#### [ESERCIZIO 1]
Ricopia fedelmente una parte del brano: comincia dalle parole "Noi sappiamo che" e fermati dopo "hai dato abbastanza.".
#### [ESERCIZIO 2]
Quale azione viene definita nel brano come la più difficile da fare?
#### [ESERCIZIO 3]
Riscrivi più brevemente il paragrafo del brano che inizia con "avevo scritto un post lungo", conservandone i fatti principali.

#### [BRANO PROPOSTO]
══════

Perdonati, Alonso caro.
Noi sappiamo che era, che e’ stata, grande debolezza.
Sono stati, pero’, anche forza, determinazione, costanza e impegno.
Dannatamente e consapevolemente incanalati nella direzione errata ma cmq parte di noi.
Serve possedere queste caratteristiche perche’ l’ amore, una coppia, una relazione hanno bisogno anche di questo.
Tu sai di averle e questo gia’ fa di te un uomo che sa, ha saputo e sapra’ amare…
Ora AMA TE STESSO. L’ unico essere umano cui avresti dovuto amore e sicuramente non ne hai dato abbastanza.
Tutto il resto e’ in te e, quando sara’ ora, sapra’ venire fuori per renderti una persona completa e felice di se’ e di cio’ che ha intorno.
Te lo auguro con tutto il cuore perche’ lo meriti.
Ti abbraccio forte dal web.
ANNA
Ciao carissimi amici, vi ricordate di me?
Non scrivo da tanto, ma vi confesso che vi leggo, mi fa bene leggervi anche se ormai mi son liberata da tempo dall’oppressione …qualche “basso”…ancora persiste.
ANNA un sorriso sincero e tantissimi auguri…
Oggi scrivo perchè c’è questa frase di ALONSO
“io non riesco a perdonarmi quel rimanere attaccato,quel resistere a tutto…quasi fosse una prova di forza e non invece una dimostrazione di assoluta debolezza.
…e forse ancora ora sono impigliato nel ricordo di quel loop mentale in cui io per primo mi sono imprigionato,in cui io ho costruito castelli immaginando una persona diversa da quella che in realtà era”.
Perdonarsi è la cosa che per me è la più difficile da fare.
Oggi, a distanza di tanto tempo, rappresenta ancora un mio “basso”…ma come ho fatto?…ma cosa ho fatto?…ma cosa mi son fatta?…ma come ho potuto permettere di essere trattata così?….e mi esce un senso di rabbia e vendetta assurdo.
Queste son le domande dei mei “bassi” ora a cui non so dar risposta, sinceramente non la so e non trovo scusanti nemmeno nel fatto che ho amato…
un bacione a tutti
riciao a tutti voi…
avevo scritto un post lungo ma l’ho cancellato…rileggendolo mi son reso conto che le mie sono continue ripetizione qui come nel loop che attualmente è la mia vita.
Rileggo le vostre parole e provo a tornare a respirare.
alla fine tutto si riduce al mio fottuto egoismo.
Era così anche nella mia storia d’annata e dannata.

══════

#### [ESTRATTO DEL MATERIALE]
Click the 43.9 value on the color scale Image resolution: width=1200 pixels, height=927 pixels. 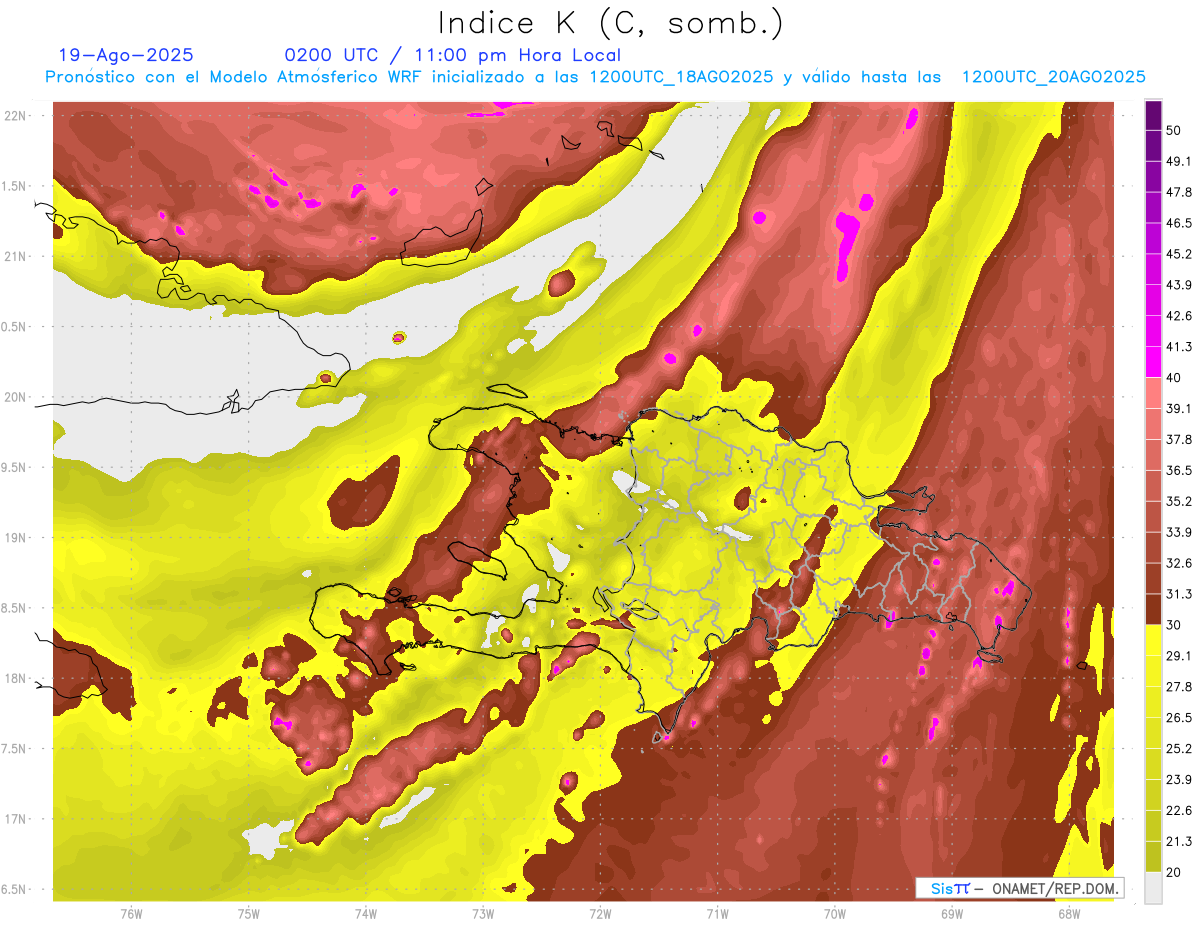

══════

#### [SOLUZIONE 1]
Noi sappiamo che era, che e’ stata, grande debolezza.
Sono stati, pero’, anche forza, determinazione, costanza e impegno.
Dannatamente e consapevolemente incanalati nella direzione errata ma cmq parte di noi.
Serve possedere queste caratteristiche perche’ l’ amore, una coppia, una relazione hanno bisogno anche di questo.
Tu sai di averle e questo gia’ fa di te un uomo che sa, ha saputo e sapra’ amare…
Ora AMA TE STESSO. L’ unico essere umano cui avresti dovuto amore e sicuramente non ne hai dato abbastanza.

#### [SOLUZIONE 2]
Perdonarsi.

#### [SOLUZIONE 3]
Chi scrive aveva preparato un post lungo e poi l'ha cancellato. Rileggendolo, ha notato di ripetersi di continuo, come nel loop che è ora la sua vita.